Human Endeavour. One should take care to do nothing that lies beyond one’s powers — but also to leave nothing undone which lies within them.To look beyond the everyday, the momentary, and to set oneself aims and ideals connected with the highest duties of a human being. For instance, in the sense of the prescribed exercises, to try to develop oneself so that afterwards one may be able all the more to help and advise one’s fellow men — though perhaps not in the immediate future.This can be summed up as: ‘TO LET ALL THE FOREGOING EXERCISES BECOME A HABIT’.
*The virtue connected with Jupiter is diligence. Have I penetrated what I am doing and looked at it from numerous perspectives and considerations i.e. “due diligence”?
The endeavor to learn as much as possible from life.Nothing goes by us without giving us a chance to gain experiences that are useful for life. If one has done something wrongly or imperfectly, that becomes a motive for doing it rightly or more perfectly, later on.If one sees others doing something, one observes them with the like end in view (yet not coldly or heartlessly). And one does nothing without looking back to past experiences which can be of assistance in one’s decisions and achievements.One can learn from everyone — even from children if one is attentive.This exercise is called: ‘RIGHT MEMORY’. (Remembering what has been learnt from experiences).
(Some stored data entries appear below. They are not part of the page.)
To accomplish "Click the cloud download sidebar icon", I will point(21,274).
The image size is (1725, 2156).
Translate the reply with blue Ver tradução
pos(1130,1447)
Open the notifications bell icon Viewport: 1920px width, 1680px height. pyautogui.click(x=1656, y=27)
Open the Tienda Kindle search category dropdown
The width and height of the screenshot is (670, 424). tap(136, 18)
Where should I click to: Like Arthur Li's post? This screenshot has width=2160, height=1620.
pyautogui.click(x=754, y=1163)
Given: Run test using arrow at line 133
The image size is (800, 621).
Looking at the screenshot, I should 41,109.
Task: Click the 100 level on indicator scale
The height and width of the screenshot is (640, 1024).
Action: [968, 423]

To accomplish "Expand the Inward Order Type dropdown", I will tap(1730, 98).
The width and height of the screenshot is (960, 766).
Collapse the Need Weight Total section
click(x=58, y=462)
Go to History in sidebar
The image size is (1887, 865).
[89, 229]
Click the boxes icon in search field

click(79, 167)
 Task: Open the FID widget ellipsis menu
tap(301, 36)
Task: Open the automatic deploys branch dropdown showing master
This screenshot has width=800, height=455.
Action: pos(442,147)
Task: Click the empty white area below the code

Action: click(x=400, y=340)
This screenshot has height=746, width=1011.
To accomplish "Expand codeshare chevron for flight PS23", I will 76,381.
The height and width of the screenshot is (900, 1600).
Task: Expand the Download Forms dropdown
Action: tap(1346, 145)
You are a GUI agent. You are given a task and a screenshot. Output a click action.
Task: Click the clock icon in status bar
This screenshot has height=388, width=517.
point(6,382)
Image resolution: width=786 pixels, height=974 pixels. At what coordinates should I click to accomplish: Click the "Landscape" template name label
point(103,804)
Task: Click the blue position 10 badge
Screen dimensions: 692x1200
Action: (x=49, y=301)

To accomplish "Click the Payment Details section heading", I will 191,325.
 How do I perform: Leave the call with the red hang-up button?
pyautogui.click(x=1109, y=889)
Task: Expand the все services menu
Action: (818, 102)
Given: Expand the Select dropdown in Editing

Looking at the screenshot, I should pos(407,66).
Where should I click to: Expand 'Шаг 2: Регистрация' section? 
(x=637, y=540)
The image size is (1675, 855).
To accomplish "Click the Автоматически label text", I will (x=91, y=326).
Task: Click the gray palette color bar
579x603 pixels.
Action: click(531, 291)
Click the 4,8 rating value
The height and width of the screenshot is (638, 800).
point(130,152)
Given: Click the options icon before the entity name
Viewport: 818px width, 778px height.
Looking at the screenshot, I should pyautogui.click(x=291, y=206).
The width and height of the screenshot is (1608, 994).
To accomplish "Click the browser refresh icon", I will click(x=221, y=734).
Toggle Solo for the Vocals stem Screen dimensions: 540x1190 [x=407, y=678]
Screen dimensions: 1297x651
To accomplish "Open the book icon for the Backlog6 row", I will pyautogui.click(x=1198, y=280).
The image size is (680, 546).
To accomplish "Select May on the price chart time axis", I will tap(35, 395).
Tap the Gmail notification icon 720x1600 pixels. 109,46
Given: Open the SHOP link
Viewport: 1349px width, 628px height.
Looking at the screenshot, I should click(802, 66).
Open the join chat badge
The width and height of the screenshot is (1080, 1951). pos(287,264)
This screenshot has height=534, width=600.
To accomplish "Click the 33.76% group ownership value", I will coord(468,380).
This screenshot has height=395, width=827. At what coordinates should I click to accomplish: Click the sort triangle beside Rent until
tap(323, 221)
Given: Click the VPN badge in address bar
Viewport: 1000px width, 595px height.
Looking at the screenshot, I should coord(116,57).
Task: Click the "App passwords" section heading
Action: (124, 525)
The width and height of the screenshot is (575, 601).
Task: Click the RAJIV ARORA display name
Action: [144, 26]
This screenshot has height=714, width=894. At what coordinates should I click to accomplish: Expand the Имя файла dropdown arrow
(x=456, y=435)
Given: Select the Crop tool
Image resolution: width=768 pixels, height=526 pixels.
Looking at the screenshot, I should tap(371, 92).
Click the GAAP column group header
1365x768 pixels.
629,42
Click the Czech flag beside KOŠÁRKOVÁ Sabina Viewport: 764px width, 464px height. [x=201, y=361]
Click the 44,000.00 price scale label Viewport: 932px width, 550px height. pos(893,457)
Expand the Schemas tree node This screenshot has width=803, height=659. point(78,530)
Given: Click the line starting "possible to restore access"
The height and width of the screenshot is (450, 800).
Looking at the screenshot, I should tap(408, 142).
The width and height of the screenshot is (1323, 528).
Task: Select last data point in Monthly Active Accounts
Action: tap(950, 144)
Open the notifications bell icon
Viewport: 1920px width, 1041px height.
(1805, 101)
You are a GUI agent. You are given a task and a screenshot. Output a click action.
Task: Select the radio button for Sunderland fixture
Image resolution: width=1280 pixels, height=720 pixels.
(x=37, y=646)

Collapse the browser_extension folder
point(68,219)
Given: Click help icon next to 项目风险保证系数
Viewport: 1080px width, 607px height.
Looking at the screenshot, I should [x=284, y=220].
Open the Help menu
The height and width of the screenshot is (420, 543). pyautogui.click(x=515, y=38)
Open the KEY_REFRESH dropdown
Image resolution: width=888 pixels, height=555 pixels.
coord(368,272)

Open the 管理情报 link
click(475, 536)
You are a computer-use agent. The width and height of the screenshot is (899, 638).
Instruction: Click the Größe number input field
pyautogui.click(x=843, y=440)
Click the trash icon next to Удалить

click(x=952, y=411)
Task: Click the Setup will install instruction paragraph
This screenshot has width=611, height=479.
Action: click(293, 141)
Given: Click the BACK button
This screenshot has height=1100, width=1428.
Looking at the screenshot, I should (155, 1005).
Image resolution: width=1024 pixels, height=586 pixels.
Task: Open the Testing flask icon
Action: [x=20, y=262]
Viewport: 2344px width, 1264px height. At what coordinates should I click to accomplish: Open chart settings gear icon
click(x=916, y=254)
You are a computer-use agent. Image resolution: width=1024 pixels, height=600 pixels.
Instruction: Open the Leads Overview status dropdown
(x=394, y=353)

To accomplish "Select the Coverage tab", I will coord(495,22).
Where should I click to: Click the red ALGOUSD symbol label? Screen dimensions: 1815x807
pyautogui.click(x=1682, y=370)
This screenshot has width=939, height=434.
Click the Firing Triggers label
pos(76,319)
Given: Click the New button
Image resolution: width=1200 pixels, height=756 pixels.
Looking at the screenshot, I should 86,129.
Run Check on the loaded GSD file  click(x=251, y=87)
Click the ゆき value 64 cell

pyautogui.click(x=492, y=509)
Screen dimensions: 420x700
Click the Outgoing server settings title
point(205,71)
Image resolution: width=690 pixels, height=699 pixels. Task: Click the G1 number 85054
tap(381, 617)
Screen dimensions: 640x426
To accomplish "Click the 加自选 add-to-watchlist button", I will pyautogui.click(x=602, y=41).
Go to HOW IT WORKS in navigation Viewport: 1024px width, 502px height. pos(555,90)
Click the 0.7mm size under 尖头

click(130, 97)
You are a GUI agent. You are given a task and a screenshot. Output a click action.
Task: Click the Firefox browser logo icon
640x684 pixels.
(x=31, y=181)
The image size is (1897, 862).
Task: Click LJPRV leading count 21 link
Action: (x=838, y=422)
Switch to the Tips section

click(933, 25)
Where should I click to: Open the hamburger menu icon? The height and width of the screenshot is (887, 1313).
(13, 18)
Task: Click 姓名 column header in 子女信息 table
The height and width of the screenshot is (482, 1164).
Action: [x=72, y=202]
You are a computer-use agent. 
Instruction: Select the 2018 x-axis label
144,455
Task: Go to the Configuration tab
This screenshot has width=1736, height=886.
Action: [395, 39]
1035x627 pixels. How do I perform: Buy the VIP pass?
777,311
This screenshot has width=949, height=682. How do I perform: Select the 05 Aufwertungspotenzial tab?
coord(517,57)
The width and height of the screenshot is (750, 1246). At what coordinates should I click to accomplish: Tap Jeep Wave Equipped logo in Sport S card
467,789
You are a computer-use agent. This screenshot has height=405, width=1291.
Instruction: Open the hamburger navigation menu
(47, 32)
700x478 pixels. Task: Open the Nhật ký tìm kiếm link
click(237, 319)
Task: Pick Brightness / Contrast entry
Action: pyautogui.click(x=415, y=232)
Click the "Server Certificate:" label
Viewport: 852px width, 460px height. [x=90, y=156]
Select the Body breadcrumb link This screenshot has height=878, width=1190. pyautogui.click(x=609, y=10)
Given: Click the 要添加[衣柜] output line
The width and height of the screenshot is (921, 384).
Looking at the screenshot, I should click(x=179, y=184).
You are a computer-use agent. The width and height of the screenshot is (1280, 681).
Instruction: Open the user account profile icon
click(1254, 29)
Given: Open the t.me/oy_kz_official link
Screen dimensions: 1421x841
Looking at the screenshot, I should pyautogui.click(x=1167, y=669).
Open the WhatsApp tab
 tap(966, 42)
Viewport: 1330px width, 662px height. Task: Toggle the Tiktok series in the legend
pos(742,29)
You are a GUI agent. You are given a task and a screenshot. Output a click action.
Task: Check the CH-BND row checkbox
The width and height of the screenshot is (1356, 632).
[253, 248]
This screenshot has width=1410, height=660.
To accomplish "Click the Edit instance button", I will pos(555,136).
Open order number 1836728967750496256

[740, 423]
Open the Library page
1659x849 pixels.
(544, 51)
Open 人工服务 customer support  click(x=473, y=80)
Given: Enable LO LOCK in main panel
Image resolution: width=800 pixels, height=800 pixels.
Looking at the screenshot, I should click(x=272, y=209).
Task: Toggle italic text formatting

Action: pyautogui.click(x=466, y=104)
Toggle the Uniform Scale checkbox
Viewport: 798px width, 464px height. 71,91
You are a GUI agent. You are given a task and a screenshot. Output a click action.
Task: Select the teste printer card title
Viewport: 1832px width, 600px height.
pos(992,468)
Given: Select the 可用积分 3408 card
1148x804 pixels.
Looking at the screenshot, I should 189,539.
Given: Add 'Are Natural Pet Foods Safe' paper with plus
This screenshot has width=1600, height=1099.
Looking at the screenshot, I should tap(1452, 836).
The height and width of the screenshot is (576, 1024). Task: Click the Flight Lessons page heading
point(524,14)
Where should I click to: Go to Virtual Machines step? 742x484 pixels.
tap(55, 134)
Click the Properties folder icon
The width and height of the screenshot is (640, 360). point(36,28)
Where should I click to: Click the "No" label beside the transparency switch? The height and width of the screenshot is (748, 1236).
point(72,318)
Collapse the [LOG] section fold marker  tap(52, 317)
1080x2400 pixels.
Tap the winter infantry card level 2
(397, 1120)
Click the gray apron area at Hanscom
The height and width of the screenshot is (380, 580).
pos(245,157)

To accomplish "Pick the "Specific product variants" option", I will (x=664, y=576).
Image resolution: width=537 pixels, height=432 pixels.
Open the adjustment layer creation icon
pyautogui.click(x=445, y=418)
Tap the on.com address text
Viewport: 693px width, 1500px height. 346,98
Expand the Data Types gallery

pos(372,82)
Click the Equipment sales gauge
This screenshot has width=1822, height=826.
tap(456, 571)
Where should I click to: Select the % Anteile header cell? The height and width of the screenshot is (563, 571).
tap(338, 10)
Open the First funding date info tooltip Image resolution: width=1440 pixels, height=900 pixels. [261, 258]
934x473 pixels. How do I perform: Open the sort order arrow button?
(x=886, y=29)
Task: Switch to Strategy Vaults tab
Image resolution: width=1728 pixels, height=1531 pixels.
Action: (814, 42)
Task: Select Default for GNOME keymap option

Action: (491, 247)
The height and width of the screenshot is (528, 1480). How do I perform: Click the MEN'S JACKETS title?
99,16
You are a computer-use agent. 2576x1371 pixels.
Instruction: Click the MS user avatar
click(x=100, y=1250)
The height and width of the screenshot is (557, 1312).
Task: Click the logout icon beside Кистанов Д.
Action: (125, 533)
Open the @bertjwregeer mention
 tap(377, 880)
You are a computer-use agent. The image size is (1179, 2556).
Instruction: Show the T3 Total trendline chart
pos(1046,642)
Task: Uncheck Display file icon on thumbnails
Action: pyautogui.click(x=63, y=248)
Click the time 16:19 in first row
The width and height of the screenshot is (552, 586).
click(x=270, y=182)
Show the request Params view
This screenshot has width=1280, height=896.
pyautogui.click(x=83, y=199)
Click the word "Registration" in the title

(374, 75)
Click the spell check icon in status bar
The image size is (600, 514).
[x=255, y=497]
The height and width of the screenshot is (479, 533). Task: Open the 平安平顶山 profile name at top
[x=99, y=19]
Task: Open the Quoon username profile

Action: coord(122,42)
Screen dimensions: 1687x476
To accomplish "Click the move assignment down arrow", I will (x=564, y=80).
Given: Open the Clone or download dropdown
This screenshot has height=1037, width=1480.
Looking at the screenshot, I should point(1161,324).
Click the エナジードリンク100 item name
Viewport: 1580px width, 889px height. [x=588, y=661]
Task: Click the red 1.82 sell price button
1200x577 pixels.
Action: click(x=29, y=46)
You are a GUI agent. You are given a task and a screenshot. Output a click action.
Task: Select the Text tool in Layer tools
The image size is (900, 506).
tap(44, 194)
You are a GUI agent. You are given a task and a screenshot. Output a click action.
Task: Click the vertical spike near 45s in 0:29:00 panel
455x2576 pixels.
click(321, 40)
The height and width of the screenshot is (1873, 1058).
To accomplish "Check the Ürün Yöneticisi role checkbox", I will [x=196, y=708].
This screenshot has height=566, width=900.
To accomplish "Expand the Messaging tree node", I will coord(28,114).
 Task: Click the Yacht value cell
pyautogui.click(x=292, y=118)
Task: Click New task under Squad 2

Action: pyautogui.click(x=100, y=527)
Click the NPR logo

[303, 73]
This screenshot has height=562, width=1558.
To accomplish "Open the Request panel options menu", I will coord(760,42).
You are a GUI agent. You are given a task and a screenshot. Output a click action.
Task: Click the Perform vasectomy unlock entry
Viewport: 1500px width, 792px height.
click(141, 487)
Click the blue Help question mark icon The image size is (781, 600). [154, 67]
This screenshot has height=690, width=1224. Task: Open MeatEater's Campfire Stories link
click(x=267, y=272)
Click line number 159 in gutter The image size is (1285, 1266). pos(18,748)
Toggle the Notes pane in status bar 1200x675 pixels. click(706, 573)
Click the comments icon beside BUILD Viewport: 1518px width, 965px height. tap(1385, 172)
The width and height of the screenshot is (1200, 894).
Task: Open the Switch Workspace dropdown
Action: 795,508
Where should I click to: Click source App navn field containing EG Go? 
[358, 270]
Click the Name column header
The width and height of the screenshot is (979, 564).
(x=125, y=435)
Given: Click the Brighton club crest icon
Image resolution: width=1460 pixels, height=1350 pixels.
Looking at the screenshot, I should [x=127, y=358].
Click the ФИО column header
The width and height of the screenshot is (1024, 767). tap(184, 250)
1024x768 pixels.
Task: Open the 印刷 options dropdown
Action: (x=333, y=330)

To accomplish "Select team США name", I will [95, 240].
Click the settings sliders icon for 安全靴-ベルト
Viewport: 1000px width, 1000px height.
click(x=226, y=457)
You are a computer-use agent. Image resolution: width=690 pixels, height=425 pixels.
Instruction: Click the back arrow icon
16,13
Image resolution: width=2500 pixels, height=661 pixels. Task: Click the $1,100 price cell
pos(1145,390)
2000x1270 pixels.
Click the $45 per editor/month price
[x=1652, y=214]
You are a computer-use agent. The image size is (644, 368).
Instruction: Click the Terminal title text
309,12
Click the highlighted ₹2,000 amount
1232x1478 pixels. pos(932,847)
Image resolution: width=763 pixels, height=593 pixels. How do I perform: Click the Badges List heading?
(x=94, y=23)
*The virtue connected with Venus is purity. Can I act out of purity of thought, feeling and will? Can I become a bridge of the past and future?
SUMMARY (Every Day)
To turn one’s gaze inwards from time to time, even if only for five minutes daily at the same time. In so doing one should sink down into oneself, carefully take counsel with oneself, test and form one’s principles of life, run through in thought one’s knowledge — or lack of it — weigh up one’s duties; think over the contents and true purpose of life, feel genuinely pained by one’s own errors and imperfections. In a word: labor to discover the essential, the enduring, and earnestly aim at goals in accord with it: for instance, virtues to be acquired. (Not to fall into the mistake of thinking that one has done something well, but to strive ever further towards the highest standards.)This exercise is called: ‘RIGHT EXAMINATION’.
*Are the virtues I have gained becoming a force to change habits and patterns that hold me back from making progress towards achieving my highest potential. Can I observe my attitudes and beliefs changing in ways that make the world around me and myself healthier and more fulfilling?
These exercises for the days of the week are helpful for all generations and all genders. Just as each musical octave has seven notes, we can resonate with these daily exercises like musical notes, melodies and octaves. Music moves us inwardly because there is something within us that is in coherence with the melody and sound. When we act in concert with the planets there is a toning in our soul and we feel alive and vital. Ideas move beyond the dull, dry intellect into a creative world of imaginations which can inspire us towards meaningful actions in our life.
The idea of becoming a citizen of the cosmos of humanity begins to surpass our cultural, racial, political or personal identity. In the teachings of the ancient mysteries there was a sacred mantra:
To know the world, I look into myself,
To know myself, I look into the world.
In this way we can find a path to creative change. Using the virtues as guideposts, we can create truth, beauty and goodness as a presence in our lives no matter the outer circumstances. Another way to put it would be that we achieve a harmony with planetary music of the spheres within ourselves.
Practicing these daily exercises, I have found that there is a mending and a stronger congruence of my thoughts, feelings and actions. The soul feels whole, giving a clearer sense of self. This creates an inner peace and clarity of purpose which is so much needed in these times we live in. I hope some of you will find a renewed congruence in your soul and between your hearts and minds through practicing these imaginative and healing exercises. The ancient mysteries can have many practical applications in our daily life.